● **Information provided**:
========================

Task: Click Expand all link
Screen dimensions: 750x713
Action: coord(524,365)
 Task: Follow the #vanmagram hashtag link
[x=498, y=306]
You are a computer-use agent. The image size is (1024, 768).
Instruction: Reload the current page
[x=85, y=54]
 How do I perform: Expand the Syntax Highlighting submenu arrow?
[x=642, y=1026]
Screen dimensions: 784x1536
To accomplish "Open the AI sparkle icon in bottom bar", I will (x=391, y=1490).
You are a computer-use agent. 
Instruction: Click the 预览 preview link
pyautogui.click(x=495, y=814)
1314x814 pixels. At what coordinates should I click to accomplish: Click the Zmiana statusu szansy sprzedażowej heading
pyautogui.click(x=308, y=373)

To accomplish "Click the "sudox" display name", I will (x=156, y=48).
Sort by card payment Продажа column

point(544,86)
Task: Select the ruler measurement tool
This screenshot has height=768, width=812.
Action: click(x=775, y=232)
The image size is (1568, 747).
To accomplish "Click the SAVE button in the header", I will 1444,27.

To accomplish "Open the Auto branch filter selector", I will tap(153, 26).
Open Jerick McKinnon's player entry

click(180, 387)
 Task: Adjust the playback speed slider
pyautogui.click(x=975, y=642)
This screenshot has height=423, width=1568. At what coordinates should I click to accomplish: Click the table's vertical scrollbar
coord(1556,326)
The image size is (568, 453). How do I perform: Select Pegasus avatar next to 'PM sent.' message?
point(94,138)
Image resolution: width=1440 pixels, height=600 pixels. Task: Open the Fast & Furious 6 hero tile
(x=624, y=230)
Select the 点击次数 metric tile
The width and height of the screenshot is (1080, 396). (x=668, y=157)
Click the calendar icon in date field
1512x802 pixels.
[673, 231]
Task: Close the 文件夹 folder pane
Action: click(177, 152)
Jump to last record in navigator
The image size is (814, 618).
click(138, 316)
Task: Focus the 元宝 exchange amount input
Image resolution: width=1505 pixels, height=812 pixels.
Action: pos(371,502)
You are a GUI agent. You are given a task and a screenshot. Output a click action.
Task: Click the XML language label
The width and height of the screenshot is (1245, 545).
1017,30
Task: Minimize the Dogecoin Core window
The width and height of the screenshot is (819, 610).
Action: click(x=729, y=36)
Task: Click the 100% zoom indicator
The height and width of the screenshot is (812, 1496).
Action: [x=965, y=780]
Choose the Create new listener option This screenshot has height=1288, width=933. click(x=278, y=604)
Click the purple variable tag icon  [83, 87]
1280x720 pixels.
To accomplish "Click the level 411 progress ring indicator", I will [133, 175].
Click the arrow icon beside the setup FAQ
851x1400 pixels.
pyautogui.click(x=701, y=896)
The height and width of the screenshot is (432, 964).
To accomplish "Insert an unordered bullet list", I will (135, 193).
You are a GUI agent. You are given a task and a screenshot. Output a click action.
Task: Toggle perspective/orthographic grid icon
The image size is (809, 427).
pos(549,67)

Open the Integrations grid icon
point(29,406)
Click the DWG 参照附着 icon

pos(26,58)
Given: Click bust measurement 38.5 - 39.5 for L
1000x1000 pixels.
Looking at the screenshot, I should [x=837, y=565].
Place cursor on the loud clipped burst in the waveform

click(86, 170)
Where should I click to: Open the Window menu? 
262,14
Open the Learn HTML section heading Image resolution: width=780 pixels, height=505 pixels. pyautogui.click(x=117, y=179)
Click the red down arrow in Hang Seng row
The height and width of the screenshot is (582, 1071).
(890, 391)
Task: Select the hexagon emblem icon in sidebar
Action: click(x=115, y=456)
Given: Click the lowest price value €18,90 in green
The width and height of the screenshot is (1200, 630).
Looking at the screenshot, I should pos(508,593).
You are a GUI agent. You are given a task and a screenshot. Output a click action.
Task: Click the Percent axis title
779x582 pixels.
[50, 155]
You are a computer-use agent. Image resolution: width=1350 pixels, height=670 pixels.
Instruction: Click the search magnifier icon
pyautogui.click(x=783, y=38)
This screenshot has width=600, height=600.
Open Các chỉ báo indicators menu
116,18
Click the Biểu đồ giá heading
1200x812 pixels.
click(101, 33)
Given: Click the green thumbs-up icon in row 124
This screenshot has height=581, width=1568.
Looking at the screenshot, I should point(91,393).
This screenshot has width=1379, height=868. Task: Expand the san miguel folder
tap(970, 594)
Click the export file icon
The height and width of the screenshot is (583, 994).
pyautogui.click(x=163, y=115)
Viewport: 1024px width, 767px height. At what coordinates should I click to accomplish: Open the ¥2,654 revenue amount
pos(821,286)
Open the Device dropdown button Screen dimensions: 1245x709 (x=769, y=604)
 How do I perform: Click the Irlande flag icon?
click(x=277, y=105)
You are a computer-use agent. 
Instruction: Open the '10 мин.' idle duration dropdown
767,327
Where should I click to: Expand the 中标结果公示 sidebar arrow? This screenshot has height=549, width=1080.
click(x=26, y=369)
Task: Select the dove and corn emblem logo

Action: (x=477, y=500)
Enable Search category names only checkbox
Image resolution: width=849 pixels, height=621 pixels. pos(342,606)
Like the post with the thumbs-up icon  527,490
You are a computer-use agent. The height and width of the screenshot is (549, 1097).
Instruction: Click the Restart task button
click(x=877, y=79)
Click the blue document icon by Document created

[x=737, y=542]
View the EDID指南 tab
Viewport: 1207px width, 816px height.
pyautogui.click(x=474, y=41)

========================

● **What you will do**: Print every record exactly as written.

● **Exercise output**:
Task: Click Expand all link
Screen dimensions: 750x713
Action: coord(524,365)
 Task: Follow the #vanmagram hashtag link
[x=498, y=306]
You are a computer-use agent. The image size is (1024, 768).
Instruction: Reload the current page
[x=85, y=54]
 How do I perform: Expand the Syntax Highlighting submenu arrow?
[x=642, y=1026]
Screen dimensions: 784x1536
To accomplish "Open the AI sparkle icon in bottom bar", I will (x=391, y=1490).
You are a computer-use agent. 
Instruction: Click the 预览 preview link
pyautogui.click(x=495, y=814)
1314x814 pixels. At what coordinates should I click to accomplish: Click the Zmiana statusu szansy sprzedażowej heading
pyautogui.click(x=308, y=373)

To accomplish "Click the "sudox" display name", I will (x=156, y=48).
Sort by card payment Продажа column

point(544,86)
Task: Select the ruler measurement tool
This screenshot has height=768, width=812.
Action: click(x=775, y=232)
The image size is (1568, 747).
To accomplish "Click the SAVE button in the header", I will 1444,27.

To accomplish "Open the Auto branch filter selector", I will tap(153, 26).
Open Jerick McKinnon's player entry

click(180, 387)
 Task: Adjust the playback speed slider
pyautogui.click(x=975, y=642)
This screenshot has height=423, width=1568. At what coordinates should I click to accomplish: Click the table's vertical scrollbar
coord(1556,326)
The image size is (568, 453). How do I perform: Select Pegasus avatar next to 'PM sent.' message?
point(94,138)
Image resolution: width=1440 pixels, height=600 pixels. Task: Open the Fast & Furious 6 hero tile
(x=624, y=230)
Select the 点击次数 metric tile
The width and height of the screenshot is (1080, 396). (x=668, y=157)
Click the calendar icon in date field
1512x802 pixels.
[673, 231]
Task: Close the 文件夹 folder pane
Action: click(177, 152)
Jump to last record in navigator
The image size is (814, 618).
click(138, 316)
Task: Focus the 元宝 exchange amount input
Image resolution: width=1505 pixels, height=812 pixels.
Action: pos(371,502)
You are a GUI agent. You are given a task and a screenshot. Output a click action.
Task: Click the XML language label
The width and height of the screenshot is (1245, 545).
1017,30
Task: Minimize the Dogecoin Core window
The width and height of the screenshot is (819, 610).
Action: click(x=729, y=36)
Task: Click the 100% zoom indicator
The height and width of the screenshot is (812, 1496).
Action: [x=965, y=780]
Choose the Create new listener option This screenshot has height=1288, width=933. click(x=278, y=604)
Click the purple variable tag icon  [83, 87]
1280x720 pixels.
To accomplish "Click the level 411 progress ring indicator", I will [133, 175].
Click the arrow icon beside the setup FAQ
851x1400 pixels.
pyautogui.click(x=701, y=896)
The height and width of the screenshot is (432, 964).
To accomplish "Insert an unordered bullet list", I will (135, 193).
You are a GUI agent. You are given a task and a screenshot. Output a click action.
Task: Toggle perspective/orthographic grid icon
The image size is (809, 427).
pos(549,67)

Open the Integrations grid icon
point(29,406)
Click the DWG 参照附着 icon

pos(26,58)
Given: Click bust measurement 38.5 - 39.5 for L
1000x1000 pixels.
Looking at the screenshot, I should [x=837, y=565].
Place cursor on the loud clipped burst in the waveform

click(86, 170)
Where should I click to: Open the Window menu? 
262,14
Open the Learn HTML section heading Image resolution: width=780 pixels, height=505 pixels. pyautogui.click(x=117, y=179)
Click the red down arrow in Hang Seng row
The height and width of the screenshot is (582, 1071).
(890, 391)
Task: Select the hexagon emblem icon in sidebar
Action: click(x=115, y=456)
Given: Click the lowest price value €18,90 in green
The width and height of the screenshot is (1200, 630).
Looking at the screenshot, I should pos(508,593).
You are a GUI agent. You are given a task and a screenshot. Output a click action.
Task: Click the Percent axis title
779x582 pixels.
[50, 155]
You are a computer-use agent. Image resolution: width=1350 pixels, height=670 pixels.
Instruction: Click the search magnifier icon
pyautogui.click(x=783, y=38)
This screenshot has width=600, height=600.
Open Các chỉ báo indicators menu
116,18
Click the Biểu đồ giá heading
1200x812 pixels.
click(101, 33)
Given: Click the green thumbs-up icon in row 124
This screenshot has height=581, width=1568.
Looking at the screenshot, I should point(91,393).
This screenshot has width=1379, height=868. Task: Expand the san miguel folder
tap(970, 594)
Click the export file icon
The height and width of the screenshot is (583, 994).
pyautogui.click(x=163, y=115)
Viewport: 1024px width, 767px height. At what coordinates should I click to accomplish: Open the ¥2,654 revenue amount
pos(821,286)
Open the Device dropdown button Screen dimensions: 1245x709 (x=769, y=604)
 How do I perform: Click the Irlande flag icon?
click(x=277, y=105)
You are a computer-use agent. 
Instruction: Open the '10 мин.' idle duration dropdown
767,327
Where should I click to: Expand the 中标结果公示 sidebar arrow? This screenshot has height=549, width=1080.
click(x=26, y=369)
Task: Select the dove and corn emblem logo

Action: (x=477, y=500)
Enable Search category names only checkbox
Image resolution: width=849 pixels, height=621 pixels. pos(342,606)
Like the post with the thumbs-up icon  527,490
You are a computer-use agent. The height and width of the screenshot is (549, 1097).
Instruction: Click the Restart task button
click(x=877, y=79)
Click the blue document icon by Document created

[x=737, y=542]
View the EDID指南 tab
Viewport: 1207px width, 816px height.
pyautogui.click(x=474, y=41)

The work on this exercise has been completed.